The secondary antibody Goat anti-mouse IgG H&L (Alexa Fluor ^®488, pre-adsorbed) (ab150117) was used at 1/2000 dilution for 30 min on ice.

The cells were simultaneously stained with Ter-119.

Acquisition of >30,000 events were collected using a 50 mW Blue laser (488nm) and 530/30 bandpass filter. Events were gated on live single cells.

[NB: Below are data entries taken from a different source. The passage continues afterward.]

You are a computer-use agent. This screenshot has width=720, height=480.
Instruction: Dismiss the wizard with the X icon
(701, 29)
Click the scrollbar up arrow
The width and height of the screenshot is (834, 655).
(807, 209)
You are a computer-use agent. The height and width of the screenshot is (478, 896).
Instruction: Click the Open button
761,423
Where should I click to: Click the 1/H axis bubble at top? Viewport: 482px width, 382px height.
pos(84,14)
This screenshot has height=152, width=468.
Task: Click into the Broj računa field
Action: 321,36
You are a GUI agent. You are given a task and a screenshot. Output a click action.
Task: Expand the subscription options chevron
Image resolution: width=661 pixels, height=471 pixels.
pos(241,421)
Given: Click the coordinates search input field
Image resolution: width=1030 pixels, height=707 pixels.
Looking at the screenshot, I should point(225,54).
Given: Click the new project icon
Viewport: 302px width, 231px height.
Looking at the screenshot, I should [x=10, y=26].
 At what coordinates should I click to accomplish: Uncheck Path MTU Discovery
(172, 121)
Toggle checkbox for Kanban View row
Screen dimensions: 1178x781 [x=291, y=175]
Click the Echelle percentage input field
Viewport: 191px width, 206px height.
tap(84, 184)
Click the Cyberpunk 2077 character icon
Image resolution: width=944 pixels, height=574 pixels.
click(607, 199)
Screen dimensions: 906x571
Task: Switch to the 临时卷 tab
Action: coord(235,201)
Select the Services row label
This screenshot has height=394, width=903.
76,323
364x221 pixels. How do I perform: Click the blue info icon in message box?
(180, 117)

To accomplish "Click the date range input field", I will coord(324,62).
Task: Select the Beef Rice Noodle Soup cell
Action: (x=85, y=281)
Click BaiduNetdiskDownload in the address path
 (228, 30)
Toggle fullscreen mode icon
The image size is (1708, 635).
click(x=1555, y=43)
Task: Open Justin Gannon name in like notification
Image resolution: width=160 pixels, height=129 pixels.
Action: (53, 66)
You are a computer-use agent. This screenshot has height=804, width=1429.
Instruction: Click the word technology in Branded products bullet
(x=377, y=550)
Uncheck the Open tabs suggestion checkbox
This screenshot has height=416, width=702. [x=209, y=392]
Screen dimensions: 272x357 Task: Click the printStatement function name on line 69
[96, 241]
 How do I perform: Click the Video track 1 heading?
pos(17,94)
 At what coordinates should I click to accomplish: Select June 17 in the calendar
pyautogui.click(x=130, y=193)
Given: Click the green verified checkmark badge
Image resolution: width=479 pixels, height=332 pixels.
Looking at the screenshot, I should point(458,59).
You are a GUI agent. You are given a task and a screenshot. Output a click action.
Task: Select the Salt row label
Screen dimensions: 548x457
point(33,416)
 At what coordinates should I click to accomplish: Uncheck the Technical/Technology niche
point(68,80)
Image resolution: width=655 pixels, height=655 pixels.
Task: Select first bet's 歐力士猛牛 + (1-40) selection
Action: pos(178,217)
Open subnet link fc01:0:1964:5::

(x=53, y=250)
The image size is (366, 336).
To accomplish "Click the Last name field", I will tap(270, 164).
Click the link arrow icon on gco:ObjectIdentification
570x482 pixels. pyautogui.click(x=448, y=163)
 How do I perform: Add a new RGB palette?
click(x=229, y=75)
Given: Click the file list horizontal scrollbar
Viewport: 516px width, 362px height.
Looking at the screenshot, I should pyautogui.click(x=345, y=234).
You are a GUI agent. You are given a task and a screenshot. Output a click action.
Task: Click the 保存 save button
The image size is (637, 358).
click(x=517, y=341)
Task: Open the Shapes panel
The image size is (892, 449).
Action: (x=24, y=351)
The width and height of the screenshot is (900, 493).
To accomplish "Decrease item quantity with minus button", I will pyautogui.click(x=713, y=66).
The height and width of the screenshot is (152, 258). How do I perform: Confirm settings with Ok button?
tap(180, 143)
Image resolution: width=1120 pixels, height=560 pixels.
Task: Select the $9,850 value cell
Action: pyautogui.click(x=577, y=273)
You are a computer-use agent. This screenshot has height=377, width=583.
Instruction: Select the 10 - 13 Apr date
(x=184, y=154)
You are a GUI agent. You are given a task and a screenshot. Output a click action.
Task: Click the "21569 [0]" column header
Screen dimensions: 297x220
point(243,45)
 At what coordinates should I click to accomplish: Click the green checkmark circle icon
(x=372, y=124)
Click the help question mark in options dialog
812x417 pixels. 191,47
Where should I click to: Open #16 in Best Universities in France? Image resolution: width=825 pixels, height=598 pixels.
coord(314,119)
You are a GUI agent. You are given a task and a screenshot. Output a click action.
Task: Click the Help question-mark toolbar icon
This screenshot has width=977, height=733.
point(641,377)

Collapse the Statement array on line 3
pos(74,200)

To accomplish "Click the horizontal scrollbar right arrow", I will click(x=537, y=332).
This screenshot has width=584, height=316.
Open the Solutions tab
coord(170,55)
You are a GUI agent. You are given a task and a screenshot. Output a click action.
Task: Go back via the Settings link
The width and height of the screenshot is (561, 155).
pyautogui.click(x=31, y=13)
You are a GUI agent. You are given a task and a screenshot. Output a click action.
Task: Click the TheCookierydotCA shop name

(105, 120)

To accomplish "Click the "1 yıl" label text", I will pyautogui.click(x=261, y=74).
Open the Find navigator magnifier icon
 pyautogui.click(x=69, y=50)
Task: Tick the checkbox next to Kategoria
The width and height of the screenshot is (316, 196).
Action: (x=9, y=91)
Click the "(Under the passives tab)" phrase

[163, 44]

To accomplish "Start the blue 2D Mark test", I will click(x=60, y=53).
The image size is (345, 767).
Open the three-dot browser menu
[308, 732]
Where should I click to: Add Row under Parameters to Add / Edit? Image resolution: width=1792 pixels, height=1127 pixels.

IHC image of Transferrin receptor staining in a section of formalin-fixed paraffin-embedded normal rat placenta performed on a Leica BOND™ system using the standard Protocol F, omitting the post-primary step. The section was pre-treated using heat mediated antigen retrieval with EDTA buffer (pH9, epitope retrieval solution 2) for 20mins. The section was then incubated with ab6331, 5µg/ml, for 15 mins at room temperature. The section was then incubated with ab98792 (Rabbit polyclonal Secondary Antibody to Mouse IgG - H&L, pre-adsorbed) 1/500 for 15 mins at room temperature and detected using an HRP conjugated compact polymer system. DAB was used as the chromogen. The section was then counterstained with hematoxylin and mounted with DPX. The inset secondary-only control image is taken from an identical assay without primary antibody.

For other IHC staining systems (automated and non-automated) customers should optimize variable parameters such as antigen retrieval conditions, primary antibody concentration and antibody incubation times.

IHC image of Transferrin receptor staining in normal mouse placenta formalin fixed paraffin embedded tissue section, using Mouse on Mouse detection kit ab127055. The section was pre-treated using pressure cooker heat mediated antigen retrieval with sodium citrate buffer (pH6) for 30mins. The section was incubated with ab6331, 5µg/ml overnight at +4°C. The section was counterstained with hematoxylin and mounted with DPX. The inset secondary-only control image is taken from an identical assay without primary antibody.